Extracted information:
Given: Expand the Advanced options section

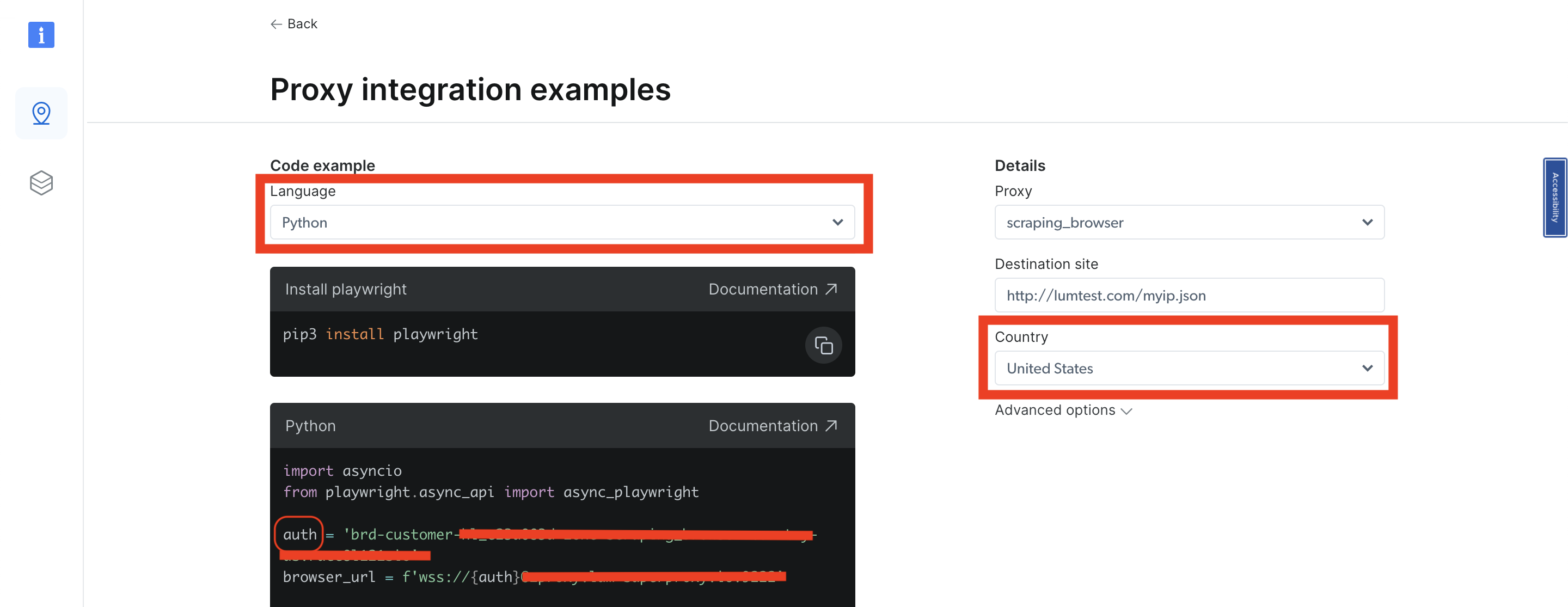Looking at the screenshot, I should tap(1063, 410).
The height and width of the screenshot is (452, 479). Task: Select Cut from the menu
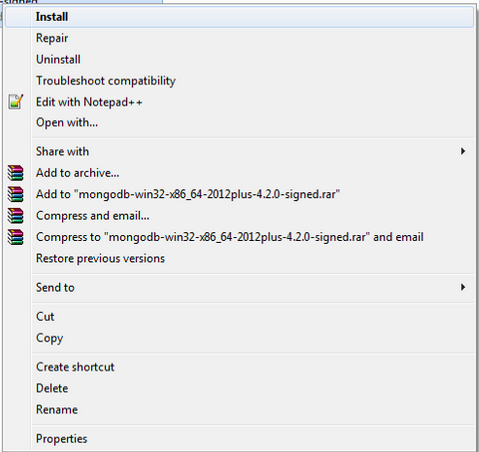239,316
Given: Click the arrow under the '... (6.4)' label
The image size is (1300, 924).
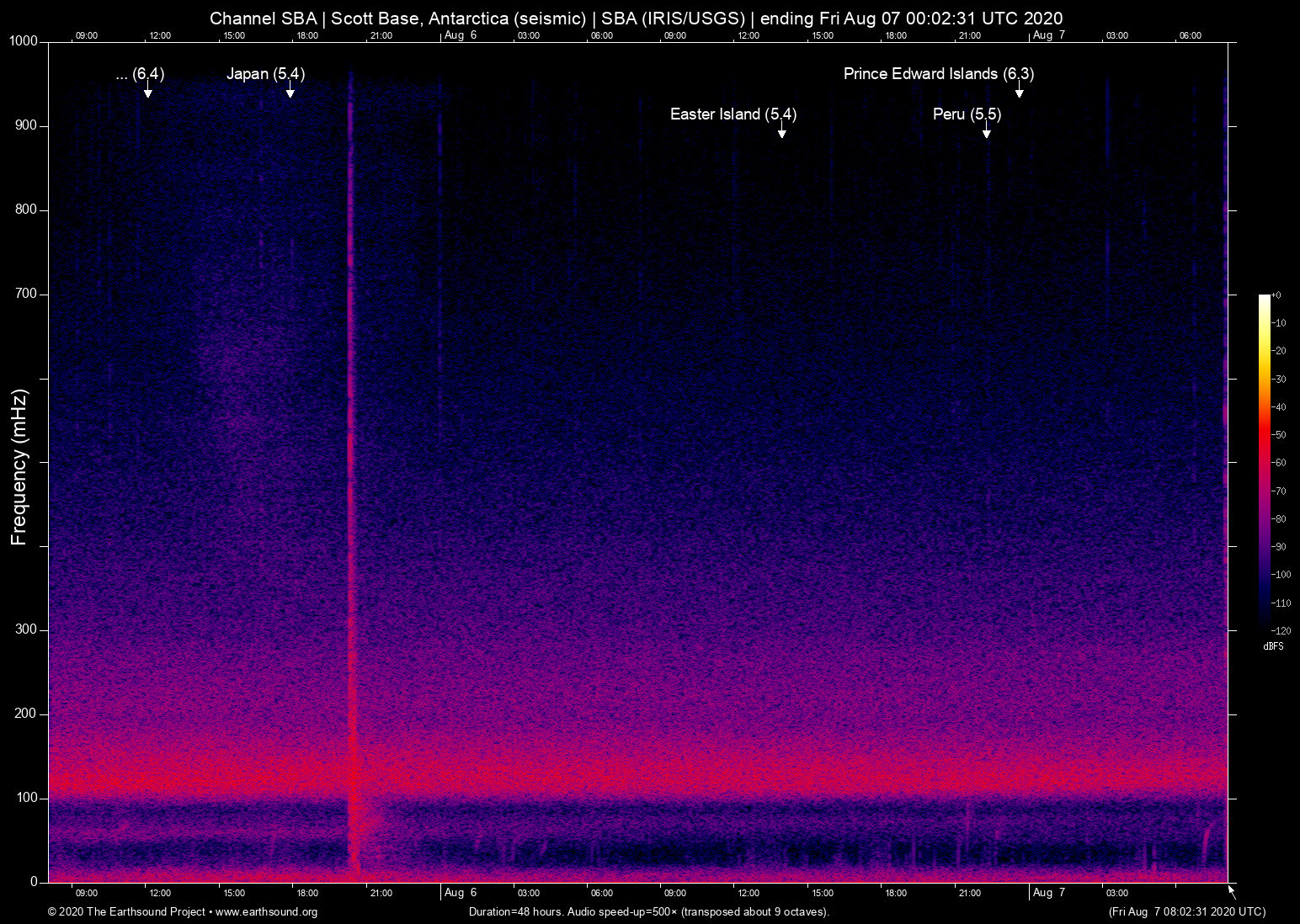Looking at the screenshot, I should (147, 91).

Exercise description:
Can you rewrite all the entries above with "Given" replaced by "Instruction" and everything else unchanged, leaving the pictures out?

Problem solution:
Instruction: Expand the Advanced options section

Looking at the screenshot, I should tap(1063, 410).
The height and width of the screenshot is (452, 479). Task: Select Cut from the menu
239,316
Instruction: Click the arrow under the '... (6.4)' label
The image size is (1300, 924).
Looking at the screenshot, I should (147, 91).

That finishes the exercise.